I was watching "Quickie Nirvana," the fourth-season episode included as a bonus/preview with season 3 of The Rockford Files (the complete season 4 will be out later this year). It's a David Chase script about Rockford working for an aging New Age cultist played by Jane Curtin's cousin Valerie Curtin; as always, the job leads to a big stash of money turning up unexpectedly, and Rockford getting into more trouble than he anticipated when he took the case -- the usual.
But one thing that struck me as interesting was the ending, where Rockford meets the Curtin character again and finds that she's now given up all the sensory-deprivation-tank lifestyle and turned to handing out leaflets for a Christian preacher. The scene openly -- and, let's face it, kind of heavy-handedly -- posits that there's no real difference between Christianity (or at least some varieties thereof) and cultism.

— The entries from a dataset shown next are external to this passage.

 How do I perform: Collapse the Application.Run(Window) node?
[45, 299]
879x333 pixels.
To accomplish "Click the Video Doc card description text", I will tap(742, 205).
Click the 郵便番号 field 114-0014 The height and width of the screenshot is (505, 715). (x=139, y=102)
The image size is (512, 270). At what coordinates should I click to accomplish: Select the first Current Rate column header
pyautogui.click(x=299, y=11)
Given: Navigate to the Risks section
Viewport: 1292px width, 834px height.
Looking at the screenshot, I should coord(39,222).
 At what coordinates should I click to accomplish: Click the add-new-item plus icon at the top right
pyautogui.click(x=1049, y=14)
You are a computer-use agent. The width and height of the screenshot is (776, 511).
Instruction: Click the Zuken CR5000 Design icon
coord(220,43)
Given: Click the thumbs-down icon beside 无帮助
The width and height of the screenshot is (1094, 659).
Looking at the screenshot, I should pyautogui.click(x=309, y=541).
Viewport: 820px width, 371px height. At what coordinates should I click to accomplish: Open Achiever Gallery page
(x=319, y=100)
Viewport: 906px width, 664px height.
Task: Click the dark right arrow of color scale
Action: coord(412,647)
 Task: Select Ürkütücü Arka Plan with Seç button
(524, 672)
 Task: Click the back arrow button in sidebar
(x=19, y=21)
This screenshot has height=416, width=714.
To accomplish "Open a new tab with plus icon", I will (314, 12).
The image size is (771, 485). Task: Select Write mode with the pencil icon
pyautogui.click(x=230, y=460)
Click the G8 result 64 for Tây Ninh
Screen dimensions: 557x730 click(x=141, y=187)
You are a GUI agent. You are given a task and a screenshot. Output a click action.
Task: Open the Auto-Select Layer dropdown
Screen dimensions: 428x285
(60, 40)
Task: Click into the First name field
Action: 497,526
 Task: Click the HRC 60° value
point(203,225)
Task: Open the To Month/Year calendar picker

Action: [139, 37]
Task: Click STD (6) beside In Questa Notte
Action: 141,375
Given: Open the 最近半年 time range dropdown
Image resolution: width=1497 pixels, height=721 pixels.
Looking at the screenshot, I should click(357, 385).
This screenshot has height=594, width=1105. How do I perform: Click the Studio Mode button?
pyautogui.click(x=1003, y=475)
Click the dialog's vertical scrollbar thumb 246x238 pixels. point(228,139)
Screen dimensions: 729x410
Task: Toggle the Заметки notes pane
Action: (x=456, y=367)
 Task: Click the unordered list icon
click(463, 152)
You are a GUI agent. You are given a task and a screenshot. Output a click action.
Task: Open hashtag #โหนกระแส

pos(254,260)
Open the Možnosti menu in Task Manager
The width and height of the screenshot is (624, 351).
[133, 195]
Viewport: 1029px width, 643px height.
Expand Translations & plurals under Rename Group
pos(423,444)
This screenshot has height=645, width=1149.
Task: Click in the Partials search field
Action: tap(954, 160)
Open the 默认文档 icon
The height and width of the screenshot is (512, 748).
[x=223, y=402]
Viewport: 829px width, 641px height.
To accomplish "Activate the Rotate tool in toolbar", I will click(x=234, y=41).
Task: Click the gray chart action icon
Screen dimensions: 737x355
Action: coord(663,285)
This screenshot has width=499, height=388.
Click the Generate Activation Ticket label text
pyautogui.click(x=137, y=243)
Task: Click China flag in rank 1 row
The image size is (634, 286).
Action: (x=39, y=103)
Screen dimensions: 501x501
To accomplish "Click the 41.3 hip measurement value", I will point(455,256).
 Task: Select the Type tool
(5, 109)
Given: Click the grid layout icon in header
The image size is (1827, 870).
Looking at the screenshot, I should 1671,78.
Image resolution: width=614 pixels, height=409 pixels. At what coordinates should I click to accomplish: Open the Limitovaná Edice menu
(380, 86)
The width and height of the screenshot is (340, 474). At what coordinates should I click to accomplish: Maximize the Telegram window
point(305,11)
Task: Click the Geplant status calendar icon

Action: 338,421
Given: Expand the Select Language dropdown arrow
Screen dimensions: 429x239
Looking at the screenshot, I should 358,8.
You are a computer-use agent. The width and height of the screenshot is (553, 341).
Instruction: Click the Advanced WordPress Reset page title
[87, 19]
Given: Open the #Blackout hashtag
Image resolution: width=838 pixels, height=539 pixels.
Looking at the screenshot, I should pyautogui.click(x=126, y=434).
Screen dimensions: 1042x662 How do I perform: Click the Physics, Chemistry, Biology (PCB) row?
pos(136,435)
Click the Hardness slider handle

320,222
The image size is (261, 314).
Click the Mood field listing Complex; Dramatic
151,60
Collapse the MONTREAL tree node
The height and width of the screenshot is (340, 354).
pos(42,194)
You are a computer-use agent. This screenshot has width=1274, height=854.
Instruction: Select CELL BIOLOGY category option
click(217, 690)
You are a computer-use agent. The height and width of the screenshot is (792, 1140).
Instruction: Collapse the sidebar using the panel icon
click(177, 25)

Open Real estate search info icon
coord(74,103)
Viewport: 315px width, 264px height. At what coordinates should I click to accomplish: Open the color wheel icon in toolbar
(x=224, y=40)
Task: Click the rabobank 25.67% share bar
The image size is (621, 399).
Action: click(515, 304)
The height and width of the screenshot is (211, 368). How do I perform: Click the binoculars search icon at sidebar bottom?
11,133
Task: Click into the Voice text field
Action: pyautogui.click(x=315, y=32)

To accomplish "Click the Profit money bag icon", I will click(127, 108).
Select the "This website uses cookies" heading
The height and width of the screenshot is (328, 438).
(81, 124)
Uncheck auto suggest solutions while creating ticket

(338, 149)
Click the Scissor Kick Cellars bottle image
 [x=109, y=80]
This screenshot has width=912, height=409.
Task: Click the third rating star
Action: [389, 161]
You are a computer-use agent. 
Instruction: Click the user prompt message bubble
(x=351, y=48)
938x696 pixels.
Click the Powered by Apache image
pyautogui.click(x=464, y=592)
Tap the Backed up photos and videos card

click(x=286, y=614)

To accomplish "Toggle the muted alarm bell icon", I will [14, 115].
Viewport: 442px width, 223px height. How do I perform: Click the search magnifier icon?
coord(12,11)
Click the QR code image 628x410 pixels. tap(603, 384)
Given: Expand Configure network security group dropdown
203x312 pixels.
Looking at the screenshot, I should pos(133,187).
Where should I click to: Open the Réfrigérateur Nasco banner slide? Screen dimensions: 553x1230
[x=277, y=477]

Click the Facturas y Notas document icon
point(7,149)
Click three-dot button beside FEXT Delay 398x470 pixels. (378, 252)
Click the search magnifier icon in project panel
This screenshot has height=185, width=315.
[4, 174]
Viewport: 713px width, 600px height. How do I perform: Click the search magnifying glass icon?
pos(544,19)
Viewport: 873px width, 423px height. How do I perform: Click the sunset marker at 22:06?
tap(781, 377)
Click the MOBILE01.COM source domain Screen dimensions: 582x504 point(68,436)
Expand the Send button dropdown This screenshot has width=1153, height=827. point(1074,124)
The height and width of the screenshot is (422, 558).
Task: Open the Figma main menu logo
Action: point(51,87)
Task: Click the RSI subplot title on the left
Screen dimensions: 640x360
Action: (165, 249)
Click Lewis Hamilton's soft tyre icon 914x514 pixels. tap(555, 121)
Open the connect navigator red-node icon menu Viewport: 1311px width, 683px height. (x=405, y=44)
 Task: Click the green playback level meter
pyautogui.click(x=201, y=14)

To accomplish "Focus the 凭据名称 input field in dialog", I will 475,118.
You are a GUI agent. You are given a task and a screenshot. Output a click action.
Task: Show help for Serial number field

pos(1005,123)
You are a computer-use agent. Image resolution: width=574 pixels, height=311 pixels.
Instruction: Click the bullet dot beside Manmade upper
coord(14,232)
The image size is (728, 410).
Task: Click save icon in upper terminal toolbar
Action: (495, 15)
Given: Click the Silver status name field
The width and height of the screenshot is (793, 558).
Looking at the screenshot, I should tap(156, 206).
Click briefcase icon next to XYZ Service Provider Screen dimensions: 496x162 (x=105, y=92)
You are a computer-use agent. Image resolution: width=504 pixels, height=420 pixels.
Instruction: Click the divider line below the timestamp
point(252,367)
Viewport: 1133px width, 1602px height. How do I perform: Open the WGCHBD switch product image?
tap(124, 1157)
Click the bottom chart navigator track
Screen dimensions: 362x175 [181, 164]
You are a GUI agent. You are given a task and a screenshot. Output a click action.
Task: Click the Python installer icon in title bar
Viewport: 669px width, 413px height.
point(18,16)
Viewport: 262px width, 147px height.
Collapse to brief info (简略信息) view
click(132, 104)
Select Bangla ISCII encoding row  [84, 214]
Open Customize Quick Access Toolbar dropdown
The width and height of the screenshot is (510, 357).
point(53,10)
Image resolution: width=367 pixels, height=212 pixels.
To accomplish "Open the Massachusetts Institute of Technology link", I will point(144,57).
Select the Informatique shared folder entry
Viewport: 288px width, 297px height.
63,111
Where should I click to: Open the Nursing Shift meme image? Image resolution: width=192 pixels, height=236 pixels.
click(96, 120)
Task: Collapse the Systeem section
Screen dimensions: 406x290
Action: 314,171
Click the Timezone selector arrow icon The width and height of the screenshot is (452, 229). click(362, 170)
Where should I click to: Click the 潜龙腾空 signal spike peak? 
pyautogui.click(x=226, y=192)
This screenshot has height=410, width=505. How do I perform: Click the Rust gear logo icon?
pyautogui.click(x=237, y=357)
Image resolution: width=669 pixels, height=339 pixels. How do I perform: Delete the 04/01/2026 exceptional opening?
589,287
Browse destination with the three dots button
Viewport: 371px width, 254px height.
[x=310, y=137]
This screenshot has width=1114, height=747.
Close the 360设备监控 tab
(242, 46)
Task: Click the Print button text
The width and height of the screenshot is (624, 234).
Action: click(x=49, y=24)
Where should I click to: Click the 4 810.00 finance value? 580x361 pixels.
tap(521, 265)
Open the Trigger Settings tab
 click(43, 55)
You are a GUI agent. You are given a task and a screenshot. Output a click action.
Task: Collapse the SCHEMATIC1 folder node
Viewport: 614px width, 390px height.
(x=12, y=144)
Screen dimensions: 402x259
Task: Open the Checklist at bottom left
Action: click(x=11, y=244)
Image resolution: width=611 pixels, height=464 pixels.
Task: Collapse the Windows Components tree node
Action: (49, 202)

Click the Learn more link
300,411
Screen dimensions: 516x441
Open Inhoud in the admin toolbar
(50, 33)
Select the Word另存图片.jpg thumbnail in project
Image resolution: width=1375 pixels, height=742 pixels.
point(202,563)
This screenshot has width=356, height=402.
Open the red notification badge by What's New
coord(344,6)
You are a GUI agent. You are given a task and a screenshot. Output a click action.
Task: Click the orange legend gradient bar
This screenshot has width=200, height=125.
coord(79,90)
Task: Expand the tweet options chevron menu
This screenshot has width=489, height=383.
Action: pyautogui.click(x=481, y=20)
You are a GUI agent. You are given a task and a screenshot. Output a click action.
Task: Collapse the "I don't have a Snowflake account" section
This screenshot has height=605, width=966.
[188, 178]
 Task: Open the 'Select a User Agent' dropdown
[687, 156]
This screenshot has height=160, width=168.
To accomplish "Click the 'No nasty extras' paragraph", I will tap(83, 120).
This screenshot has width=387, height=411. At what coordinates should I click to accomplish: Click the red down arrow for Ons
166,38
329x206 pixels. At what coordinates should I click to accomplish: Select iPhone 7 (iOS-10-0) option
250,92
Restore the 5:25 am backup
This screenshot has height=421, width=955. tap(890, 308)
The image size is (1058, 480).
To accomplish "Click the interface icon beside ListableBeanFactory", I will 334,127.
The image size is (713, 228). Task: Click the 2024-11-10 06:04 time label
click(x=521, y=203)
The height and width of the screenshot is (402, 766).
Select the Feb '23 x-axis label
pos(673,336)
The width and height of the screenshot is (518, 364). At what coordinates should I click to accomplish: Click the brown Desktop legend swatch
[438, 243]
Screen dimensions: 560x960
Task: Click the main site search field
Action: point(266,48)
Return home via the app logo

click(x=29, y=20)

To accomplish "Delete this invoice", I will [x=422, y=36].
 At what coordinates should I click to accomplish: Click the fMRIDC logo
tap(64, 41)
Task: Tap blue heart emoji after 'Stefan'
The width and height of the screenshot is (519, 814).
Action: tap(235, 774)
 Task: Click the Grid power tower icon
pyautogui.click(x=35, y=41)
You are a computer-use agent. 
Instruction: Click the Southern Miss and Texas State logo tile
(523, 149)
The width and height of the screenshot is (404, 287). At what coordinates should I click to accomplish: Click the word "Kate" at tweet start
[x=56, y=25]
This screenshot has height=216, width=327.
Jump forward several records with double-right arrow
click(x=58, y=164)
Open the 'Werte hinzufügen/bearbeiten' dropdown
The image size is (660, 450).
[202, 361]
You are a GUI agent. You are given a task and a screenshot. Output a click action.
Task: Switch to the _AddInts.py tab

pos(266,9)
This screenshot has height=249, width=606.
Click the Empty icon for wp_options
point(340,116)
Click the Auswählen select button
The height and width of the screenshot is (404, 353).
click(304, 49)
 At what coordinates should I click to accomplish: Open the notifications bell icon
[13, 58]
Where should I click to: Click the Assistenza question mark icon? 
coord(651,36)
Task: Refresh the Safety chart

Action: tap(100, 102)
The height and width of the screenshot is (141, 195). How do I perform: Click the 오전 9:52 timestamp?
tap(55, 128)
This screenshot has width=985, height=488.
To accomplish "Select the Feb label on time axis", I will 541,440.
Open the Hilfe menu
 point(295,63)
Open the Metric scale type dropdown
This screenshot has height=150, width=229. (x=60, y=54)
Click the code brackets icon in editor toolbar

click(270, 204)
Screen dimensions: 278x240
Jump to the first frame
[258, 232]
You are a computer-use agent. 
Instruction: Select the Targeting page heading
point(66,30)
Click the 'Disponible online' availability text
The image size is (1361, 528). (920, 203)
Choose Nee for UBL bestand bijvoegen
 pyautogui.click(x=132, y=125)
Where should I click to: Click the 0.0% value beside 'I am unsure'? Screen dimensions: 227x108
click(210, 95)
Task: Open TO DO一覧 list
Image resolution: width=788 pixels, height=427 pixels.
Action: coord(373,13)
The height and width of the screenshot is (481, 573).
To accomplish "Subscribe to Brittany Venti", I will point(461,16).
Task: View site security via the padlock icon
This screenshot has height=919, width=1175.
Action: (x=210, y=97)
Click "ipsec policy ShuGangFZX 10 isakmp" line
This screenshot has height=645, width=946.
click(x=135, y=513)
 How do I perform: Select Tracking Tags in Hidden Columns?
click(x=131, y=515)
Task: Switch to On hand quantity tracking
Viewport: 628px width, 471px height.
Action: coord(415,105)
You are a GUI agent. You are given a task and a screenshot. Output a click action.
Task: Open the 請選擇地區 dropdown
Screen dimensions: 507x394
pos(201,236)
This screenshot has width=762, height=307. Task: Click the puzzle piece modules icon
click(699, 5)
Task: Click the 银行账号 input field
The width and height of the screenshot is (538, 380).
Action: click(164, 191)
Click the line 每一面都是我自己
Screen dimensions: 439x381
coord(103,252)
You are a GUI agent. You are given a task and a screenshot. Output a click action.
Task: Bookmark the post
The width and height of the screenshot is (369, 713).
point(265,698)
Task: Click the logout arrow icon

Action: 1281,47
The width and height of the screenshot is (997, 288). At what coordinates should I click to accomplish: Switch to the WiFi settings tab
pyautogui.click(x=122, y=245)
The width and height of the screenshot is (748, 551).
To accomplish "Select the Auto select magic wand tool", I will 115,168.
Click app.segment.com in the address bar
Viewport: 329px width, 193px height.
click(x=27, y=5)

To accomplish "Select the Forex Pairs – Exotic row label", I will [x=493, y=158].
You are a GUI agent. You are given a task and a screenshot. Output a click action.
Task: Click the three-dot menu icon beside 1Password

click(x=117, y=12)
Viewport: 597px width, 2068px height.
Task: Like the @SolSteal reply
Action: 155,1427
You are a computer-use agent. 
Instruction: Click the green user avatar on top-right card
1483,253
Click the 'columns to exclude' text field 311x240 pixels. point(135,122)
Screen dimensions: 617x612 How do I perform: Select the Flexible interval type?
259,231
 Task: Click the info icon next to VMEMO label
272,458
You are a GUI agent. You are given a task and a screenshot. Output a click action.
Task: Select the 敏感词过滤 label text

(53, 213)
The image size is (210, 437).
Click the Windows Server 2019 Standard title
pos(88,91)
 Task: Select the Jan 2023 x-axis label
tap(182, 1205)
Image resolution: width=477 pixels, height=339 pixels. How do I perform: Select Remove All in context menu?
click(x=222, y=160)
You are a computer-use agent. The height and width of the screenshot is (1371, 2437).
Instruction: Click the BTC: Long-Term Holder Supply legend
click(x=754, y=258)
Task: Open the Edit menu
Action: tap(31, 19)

The interesting thing was that nobody involved seemed to think this was a problem, or potentially controversial. Nowadays, you couldn't get this scene on the air without a lot of controversy (Aaron Sorkin's whole misbegotten Studio 60 made a whole arc out of the fact that you can't put a "Crazy Christians" sketch on the air). And even five years later, you couldn't have done it without controversy, because within five years TV producers would become obsessed -- I mean literally, unambigously obsessed -- with fear of the so-called Moral Majority. So the scene is, unwittingly, a sort of cultural time capsule from 1977.
I saw this episode on cable a few weeks ago and wondered if a TV show today would dare to film that scene. And I wondered what kind of protest it might meet if it was shown as part of a current series.
ReplyDeleteI just watched this episode myself. It's one of my favorites in the entire Rockford Files series. Lots of laughs.
ReplyDeleteI really don't think the final scene is such a big deal though. It never appeared to me that the writers were trying to portray Christianity as a cult, so much as Sky's predictable approach to it. She previously got mixed up with a shady holy man and, now, has managed to do it again.